• _Yapılacak görev A_:
İbadet ve eğlence üzerine olan metni iki cümlede özetle.

• _Verilen metin_:
-=-=-=-=-

Cübbeli Ahmet Hoca

Cübbeli Ahmet Hoca

İbadetten kaçar eğlenceye koşar

İbadetten kaçar eğlenceye koşar

Müziği duyan hemen başlıyor oynamaya. Herkes oynamaya, zıplamaya hazır. Ama namaz dediğin zaman, yok! Maalesef durum böyle. Millet ibadetten kaçar, eğlenceye koşar.

Arkadaş dikkat edeceksin. Sana geçmişte “Şarkı, türkü kulağına sokma” dedik. Hadis-i şerifte “Şeytanların zurnaları” diyor. Şeytanların zurnaları ama her taraf buna müptela. Otobüste kestiremiyorsun, minibüste kestiremiyorsun. Her yerde şeytanın zurnaları. Size orucu iptal ettirir dedik. Bunu bırakmayanın yemesini, içmesini bırakmasına Allah’ın ihtiyacı yok.

-=-=-=-=-

• _Bir veri dosyasından parça_:
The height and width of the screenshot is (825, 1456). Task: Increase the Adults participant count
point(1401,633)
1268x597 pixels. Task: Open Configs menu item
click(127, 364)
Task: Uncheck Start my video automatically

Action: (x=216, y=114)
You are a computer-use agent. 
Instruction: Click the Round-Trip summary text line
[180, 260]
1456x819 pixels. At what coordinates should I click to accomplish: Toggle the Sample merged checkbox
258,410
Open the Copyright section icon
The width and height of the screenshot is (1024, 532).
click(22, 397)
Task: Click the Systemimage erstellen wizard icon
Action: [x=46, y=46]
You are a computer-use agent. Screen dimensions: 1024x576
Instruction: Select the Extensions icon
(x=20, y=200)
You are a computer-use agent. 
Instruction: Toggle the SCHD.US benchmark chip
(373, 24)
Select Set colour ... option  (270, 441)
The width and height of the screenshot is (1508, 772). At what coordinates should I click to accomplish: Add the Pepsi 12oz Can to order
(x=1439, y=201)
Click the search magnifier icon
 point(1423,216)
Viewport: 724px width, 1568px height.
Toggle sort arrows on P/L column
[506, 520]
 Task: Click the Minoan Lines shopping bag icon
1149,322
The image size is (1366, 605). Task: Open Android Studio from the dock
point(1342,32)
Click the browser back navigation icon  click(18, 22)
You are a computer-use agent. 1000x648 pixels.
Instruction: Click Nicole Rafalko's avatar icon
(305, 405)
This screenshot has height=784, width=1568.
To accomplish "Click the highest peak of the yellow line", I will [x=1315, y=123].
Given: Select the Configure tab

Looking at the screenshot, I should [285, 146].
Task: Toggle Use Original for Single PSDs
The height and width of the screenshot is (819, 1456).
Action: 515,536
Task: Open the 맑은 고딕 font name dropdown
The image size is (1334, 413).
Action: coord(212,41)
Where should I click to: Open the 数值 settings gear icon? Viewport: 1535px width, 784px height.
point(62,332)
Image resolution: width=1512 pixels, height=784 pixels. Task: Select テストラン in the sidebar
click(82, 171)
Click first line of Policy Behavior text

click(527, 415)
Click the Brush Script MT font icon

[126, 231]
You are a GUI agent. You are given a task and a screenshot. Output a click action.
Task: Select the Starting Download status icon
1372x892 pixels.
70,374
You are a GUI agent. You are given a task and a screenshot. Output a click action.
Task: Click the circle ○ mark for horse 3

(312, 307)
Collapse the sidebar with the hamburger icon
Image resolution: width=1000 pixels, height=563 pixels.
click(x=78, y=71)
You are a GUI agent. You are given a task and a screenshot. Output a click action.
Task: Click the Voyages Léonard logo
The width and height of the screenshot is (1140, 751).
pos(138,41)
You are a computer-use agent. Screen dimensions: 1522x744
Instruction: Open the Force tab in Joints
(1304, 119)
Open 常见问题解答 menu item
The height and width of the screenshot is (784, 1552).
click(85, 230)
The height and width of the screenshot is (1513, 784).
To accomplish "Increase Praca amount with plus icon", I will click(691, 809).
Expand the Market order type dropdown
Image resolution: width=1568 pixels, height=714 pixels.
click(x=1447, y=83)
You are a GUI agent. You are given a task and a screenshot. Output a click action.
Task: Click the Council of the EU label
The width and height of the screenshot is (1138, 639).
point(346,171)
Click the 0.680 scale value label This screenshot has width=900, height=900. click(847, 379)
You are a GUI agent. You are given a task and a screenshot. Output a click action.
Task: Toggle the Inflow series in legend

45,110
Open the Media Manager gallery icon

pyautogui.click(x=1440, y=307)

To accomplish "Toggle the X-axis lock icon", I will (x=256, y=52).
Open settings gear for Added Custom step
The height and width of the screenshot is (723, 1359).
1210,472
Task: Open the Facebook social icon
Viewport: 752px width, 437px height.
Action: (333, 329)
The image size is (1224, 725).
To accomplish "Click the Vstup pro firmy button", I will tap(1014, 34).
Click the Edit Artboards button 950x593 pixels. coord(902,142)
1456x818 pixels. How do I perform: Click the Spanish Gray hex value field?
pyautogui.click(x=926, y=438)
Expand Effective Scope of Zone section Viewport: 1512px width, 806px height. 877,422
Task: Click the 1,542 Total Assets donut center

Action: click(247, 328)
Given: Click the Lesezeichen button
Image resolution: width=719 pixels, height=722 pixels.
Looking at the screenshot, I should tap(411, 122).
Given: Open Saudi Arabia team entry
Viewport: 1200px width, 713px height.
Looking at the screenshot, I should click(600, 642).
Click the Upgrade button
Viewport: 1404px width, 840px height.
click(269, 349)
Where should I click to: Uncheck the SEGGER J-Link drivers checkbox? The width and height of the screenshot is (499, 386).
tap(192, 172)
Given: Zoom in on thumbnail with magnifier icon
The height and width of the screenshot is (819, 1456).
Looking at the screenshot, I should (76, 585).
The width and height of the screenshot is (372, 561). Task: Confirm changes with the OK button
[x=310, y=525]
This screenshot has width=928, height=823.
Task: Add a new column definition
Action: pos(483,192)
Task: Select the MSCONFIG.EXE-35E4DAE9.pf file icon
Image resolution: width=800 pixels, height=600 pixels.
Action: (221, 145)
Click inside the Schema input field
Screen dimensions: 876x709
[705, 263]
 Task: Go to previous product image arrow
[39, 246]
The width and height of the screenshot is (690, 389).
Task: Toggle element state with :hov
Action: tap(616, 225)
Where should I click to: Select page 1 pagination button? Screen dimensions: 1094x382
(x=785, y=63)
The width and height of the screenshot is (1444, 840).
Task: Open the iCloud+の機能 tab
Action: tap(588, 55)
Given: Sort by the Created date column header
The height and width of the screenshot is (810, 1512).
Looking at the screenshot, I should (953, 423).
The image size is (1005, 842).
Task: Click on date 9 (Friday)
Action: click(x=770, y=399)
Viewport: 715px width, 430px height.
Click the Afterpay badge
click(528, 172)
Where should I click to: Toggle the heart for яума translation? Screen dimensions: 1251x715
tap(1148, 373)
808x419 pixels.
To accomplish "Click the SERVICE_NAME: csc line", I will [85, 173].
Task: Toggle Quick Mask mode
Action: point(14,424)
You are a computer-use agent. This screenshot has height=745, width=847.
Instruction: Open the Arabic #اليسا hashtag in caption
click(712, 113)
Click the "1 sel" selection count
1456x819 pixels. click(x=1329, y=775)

-=-=-=-=-

• _Yapılacak görev B_:
Girdilerde "Where should I click to: Toggle" ifadesini içeren satırdan başla, "Action: point(14,424)" ifadesini içeren satırla bitir ve bu satırları aynen tekrarla.

• _Yanıt A_:
Metne göre müziği duyan hemen oynamaya hazırken namaz söz konusu olunca kimse yok; millet ibadetten kaçıp eğlenceye koşuyor. Hadiste şarkı ve türküler "şeytanların zurnaları" diye anılıyor, bunlar otobüste, minibüste, her yerde bulunuyor ve daha önce orucu iptal ettirdikleri söylenmiş.

• _Yanıt B_:
Where should I click to: Toggle the heart for яума translation? Screen dimensions: 1251x715
tap(1148, 373)
808x419 pixels.
To accomplish "Click the SERVICE_NAME: csc line", I will [85, 173].
Task: Toggle Quick Mask mode
Action: point(14,424)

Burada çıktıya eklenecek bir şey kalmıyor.